Quel est l’objet de l’association Paris Place de Droit ?

Patrick Sayer : Paris Place de Droit œuvre à la promotion de la place juridique de Paris, tant en France qu’à l’international. L’association a été fondée en 2014, lorsque je débutais comme juge consulaire au tribunal de commerce de Paris. Frank Gentin était alors le président et avait reçu la visite des avocats Dominique Borde et Thomas Baudesson, qui lui ont soufflé l’idée de créer une association de promotion du tribunal et de la juridiction commerciale française à l’international. Il s’est immédiatement saisi du projet. Paris est en effet l’une des économies parmi les plus puissantes du monde, avec la présence de cabinets d’avocats français et étrangers, et surtout une place importante non seulement pour le contentieux judiciaire mais aussi pour l’arbitrage. La richesse de notre modèle civiliste est considérable et constitue une composante forte de notre compétitivité. Il est aussi une réponse stratégique face à une offensive anglosaxonne actuelle visant à imposer la common law. Cette association a donc pour rôle de défendre et de promouvoir notre spécificité juridique à l’international, qui est essentielle pour nos entreprises et nos emplois. Nous souhaitons également être le fer de lance des nombreux pays inspirés par le droit civil – qu’ils soient européens, asiatiques, africains, ou d’Amérique latine. 

Pourquoi avoir changé de gouvernance après dix ans ?

Patrick Sayer : Frank Gentin et Jacques Bouyssou ont accompli un travail exceptionnel, mais après un si beau cycle, ils ont souhaité passer la main. Étant désormais président du tribunal des activités économiques de Paris, il a semblé naturel au conseil de me confier la relève.

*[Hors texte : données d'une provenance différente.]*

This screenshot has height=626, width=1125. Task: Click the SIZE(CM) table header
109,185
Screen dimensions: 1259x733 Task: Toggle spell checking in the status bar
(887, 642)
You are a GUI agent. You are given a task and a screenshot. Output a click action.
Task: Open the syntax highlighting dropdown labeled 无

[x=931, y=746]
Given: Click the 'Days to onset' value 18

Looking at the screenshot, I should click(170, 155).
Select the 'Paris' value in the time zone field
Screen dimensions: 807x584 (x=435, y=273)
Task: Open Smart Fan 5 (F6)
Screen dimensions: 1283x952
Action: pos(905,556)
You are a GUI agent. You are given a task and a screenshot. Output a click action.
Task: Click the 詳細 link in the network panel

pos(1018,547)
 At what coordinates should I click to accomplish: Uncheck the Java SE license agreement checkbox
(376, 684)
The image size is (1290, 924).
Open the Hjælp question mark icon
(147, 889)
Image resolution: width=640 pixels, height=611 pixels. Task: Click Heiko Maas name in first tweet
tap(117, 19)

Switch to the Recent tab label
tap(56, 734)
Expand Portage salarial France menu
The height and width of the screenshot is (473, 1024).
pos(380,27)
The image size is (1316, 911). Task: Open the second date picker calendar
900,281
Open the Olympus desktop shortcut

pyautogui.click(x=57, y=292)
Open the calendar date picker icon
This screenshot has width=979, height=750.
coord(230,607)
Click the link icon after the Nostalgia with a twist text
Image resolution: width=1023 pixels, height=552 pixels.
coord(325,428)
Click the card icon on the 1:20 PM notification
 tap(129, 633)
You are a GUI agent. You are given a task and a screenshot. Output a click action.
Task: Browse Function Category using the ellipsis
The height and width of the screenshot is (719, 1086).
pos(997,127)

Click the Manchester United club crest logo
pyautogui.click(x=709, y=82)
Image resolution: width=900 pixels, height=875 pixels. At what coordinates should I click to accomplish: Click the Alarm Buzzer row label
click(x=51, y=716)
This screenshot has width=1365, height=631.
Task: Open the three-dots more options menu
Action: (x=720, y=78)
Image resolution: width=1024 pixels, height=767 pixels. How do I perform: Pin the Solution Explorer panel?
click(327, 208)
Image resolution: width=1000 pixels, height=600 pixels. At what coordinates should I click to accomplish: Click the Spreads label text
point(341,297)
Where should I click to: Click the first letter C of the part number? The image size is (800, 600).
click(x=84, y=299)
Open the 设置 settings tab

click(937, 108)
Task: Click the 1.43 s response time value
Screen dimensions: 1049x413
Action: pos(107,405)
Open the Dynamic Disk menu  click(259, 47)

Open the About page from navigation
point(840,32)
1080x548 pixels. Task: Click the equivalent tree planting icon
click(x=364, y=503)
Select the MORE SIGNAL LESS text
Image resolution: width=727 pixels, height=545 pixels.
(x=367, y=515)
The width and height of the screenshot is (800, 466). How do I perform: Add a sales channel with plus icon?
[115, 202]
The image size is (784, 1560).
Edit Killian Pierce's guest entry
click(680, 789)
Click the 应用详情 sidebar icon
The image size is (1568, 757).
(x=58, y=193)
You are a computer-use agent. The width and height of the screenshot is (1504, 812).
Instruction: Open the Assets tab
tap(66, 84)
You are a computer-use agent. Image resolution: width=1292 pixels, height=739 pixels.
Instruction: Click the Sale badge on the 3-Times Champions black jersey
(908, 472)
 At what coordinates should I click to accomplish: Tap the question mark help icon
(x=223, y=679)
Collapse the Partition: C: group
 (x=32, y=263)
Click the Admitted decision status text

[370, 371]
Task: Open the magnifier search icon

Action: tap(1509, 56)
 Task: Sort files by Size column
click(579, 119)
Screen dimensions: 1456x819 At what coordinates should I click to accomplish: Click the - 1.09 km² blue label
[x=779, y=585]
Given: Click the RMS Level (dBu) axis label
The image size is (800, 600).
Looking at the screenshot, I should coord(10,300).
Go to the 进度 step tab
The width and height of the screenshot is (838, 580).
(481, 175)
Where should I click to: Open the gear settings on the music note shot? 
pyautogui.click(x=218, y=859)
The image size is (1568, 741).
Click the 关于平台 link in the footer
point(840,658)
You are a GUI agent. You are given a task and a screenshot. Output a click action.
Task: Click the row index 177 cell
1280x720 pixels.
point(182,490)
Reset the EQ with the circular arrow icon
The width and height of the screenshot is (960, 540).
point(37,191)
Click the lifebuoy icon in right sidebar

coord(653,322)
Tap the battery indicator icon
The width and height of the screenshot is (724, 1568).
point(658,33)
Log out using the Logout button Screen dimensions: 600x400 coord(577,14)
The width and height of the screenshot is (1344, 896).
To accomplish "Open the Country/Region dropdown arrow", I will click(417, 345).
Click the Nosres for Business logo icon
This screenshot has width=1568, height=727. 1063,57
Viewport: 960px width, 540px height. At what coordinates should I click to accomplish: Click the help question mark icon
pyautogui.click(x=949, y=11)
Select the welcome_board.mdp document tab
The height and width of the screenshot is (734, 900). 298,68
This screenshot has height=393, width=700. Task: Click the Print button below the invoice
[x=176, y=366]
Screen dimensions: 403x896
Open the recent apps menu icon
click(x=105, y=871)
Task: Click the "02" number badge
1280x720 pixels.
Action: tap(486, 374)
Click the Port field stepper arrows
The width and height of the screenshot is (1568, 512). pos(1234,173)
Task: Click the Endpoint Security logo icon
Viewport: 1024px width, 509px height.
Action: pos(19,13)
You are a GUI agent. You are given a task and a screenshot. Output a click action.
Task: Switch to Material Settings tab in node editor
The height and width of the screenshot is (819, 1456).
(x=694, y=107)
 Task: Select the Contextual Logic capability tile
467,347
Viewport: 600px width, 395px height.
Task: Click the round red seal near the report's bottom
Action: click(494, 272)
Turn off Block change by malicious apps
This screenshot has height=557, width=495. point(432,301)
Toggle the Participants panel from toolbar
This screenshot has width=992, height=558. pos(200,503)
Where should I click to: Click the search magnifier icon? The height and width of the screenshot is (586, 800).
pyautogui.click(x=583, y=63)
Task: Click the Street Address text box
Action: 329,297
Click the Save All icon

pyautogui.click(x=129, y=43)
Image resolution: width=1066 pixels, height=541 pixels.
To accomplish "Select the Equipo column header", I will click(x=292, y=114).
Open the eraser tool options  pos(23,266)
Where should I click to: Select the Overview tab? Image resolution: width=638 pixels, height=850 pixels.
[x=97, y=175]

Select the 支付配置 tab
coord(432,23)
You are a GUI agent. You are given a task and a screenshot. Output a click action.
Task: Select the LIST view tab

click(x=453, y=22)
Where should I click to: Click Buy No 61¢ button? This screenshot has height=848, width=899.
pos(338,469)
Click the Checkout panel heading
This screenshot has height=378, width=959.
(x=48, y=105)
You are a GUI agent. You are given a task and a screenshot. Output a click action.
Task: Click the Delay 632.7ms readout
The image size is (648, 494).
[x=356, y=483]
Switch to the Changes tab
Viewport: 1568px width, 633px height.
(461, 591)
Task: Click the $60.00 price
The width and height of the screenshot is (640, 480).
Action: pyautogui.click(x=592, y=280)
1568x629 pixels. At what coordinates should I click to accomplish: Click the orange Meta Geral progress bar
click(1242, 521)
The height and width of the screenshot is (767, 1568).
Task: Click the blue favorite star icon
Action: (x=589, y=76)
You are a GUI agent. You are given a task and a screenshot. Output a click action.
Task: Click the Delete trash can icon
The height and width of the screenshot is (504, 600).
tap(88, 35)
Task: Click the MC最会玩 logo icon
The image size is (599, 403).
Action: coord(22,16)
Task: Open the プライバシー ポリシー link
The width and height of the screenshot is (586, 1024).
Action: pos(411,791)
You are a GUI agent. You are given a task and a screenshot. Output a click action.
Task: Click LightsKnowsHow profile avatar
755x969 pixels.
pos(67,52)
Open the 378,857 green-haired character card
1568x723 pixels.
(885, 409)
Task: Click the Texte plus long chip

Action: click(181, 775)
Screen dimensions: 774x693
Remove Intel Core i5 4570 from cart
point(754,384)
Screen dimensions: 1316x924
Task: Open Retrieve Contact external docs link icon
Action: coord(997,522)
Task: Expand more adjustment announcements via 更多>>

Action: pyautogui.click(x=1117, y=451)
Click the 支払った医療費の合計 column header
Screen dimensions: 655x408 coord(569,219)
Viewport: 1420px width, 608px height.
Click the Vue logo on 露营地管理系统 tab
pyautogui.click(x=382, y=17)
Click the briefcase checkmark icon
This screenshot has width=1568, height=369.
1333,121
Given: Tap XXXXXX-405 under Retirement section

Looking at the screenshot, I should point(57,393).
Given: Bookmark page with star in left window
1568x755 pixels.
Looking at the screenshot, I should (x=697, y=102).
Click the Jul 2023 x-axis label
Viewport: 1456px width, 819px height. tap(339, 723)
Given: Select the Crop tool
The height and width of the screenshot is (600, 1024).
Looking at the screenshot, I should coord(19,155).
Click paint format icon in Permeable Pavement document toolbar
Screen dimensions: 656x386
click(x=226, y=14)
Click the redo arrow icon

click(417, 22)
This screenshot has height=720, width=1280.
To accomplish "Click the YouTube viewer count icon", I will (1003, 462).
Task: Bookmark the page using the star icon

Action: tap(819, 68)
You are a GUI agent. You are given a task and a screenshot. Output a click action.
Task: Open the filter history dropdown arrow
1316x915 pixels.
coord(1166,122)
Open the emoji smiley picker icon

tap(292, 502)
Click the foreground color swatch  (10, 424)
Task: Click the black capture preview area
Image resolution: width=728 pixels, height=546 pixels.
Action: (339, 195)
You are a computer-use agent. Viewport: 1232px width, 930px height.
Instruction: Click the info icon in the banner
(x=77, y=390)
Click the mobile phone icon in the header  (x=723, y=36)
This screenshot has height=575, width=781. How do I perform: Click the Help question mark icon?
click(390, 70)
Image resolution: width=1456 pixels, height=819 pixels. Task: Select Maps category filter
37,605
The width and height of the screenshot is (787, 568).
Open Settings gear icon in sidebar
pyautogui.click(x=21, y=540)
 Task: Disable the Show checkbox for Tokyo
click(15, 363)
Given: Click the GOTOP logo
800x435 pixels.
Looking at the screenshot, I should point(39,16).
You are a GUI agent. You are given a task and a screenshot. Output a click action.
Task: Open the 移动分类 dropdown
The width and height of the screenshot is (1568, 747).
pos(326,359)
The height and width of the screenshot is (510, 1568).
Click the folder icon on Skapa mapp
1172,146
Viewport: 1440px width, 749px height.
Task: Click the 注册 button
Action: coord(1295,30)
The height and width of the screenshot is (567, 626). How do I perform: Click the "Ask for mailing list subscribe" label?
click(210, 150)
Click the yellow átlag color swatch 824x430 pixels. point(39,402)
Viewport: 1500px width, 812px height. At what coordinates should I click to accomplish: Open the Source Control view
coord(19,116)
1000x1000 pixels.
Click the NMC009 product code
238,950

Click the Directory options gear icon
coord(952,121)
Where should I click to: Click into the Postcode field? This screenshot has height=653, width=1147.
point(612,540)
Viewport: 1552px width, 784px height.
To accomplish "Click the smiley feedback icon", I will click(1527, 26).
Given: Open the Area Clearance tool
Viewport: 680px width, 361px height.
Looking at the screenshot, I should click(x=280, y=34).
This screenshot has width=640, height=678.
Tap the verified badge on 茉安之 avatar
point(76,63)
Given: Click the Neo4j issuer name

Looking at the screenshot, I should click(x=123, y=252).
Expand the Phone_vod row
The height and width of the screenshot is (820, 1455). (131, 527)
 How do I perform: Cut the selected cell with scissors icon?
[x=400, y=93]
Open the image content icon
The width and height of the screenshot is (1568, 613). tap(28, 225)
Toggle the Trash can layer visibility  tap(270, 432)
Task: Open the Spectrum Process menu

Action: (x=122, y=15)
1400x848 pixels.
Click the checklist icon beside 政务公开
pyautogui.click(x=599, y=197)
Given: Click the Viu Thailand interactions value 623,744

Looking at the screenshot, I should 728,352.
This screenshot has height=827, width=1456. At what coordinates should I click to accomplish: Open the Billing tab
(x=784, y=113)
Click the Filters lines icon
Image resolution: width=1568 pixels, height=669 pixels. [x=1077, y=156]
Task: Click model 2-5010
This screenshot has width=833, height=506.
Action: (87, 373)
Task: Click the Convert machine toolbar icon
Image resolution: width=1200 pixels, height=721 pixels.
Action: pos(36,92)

Mon expérience dans le privé, lorsque j’exerçais chez Lazard puis Eurazeo, m’a toujours conduit à travailler en collégialité. Je suis persuadée que le collectif favorise l’agilité et le dynamisme. Prendre des décisions ensemble permet ensuite à chacun d’assumer ses responsabilités. Ce modèle, je le transpose à l’association et c’est pourquoi nous avons opté pour une gouvernance élargie de sept personnes. Avec Valence Borgia et Stéphanie Smatt Pinelli, nous avons réuni un bureau renforcé par Philippe Métais, associé du cabinet BCLP, et Anne-Laure Paulet, déléguée générale de l’AFJE. Frank Gentin et Jacques Bouyssou poursuivront leur engagement au sein de ce nouveau bureau. Nous nous réunissons très régulièrement – toutes les deux semaines – pour garder un rythme et une vision opérationnelle.

 

Stéphanie Smatt Pinelli : Ce changement s’inscrit dans une dynamique naturelle de renouvellement et d’adaptation. Nous ne souhaitons pas bouleverser l’immense travail mené par Frank Gentin et Jacques Bouyssou, mais plutôt prolonger l’action existante avec un nouveau souffle. Dix ans après la fondation de l’association, un nouveau cycle s’ouvre dans un contexte profondément transformé. Nouveaux contentieux, polycrises, révolution technologique: nous souhaitons incarner un nouveau virage pour faire face à ces nouveaux enjeux et  continuer de rendre notre capitale de droit plus attractive grâce à une association dynamique, paritaire et fédératrice, en construisant une communauté. à titre personnel, je suis particulièrement fière d’œuvrer aux côtés du président Sayer et de Valence Borgia, et de tenter d’y porter la voix et les idées des directions juridiques d’entreprises en lien notamment avec le Cercle Montesquieu et l’AFJE.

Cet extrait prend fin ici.